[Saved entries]
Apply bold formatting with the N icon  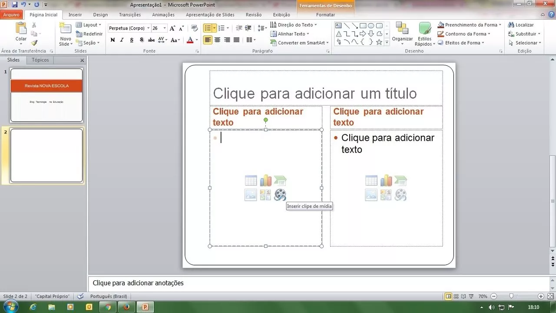click(113, 40)
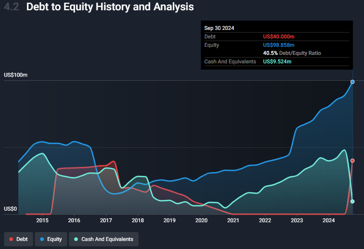Click the US$9.524m cash value in tooltip
Viewport: 364px width, 249px height.
tap(277, 62)
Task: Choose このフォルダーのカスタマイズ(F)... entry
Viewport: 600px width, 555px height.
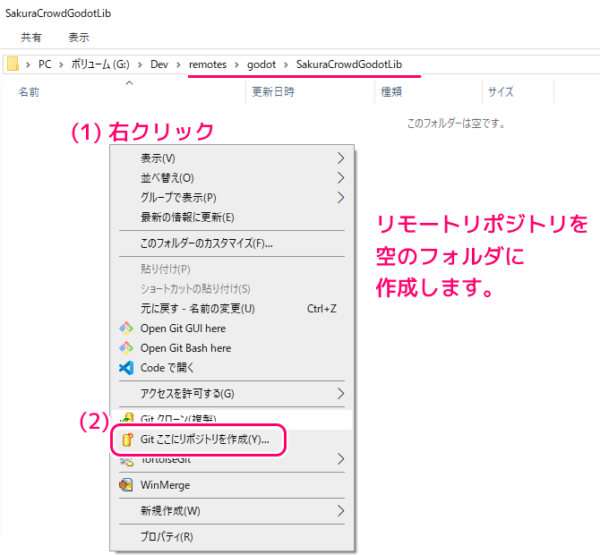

▶ _TASK DETAILS_: Without any pictures, reproduce exactly the lines from the line that contains "Task: Choose このフォルダーのカスタマイズ(F)... entry" to the end of the entries above, both ends included.

▶ _FINISHED EXERCISE_:
Task: Choose このフォルダーのカスタマイズ(F)... entry
Viewport: 600px width, 555px height.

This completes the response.